[Stated task] Render the records below as a numbered list, omitting any blank lines.

[Material for this task]
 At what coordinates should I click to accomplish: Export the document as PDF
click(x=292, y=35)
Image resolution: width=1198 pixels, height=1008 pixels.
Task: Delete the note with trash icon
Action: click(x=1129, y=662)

[Answer to the task]
1.  At what coordinates should I click to accomplish: Export the document as PDF
2. click(x=292, y=35)
3. Image resolution: width=1198 pixels, height=1008 pixels.
4. Task: Delete the note with trash icon
5. Action: click(x=1129, y=662)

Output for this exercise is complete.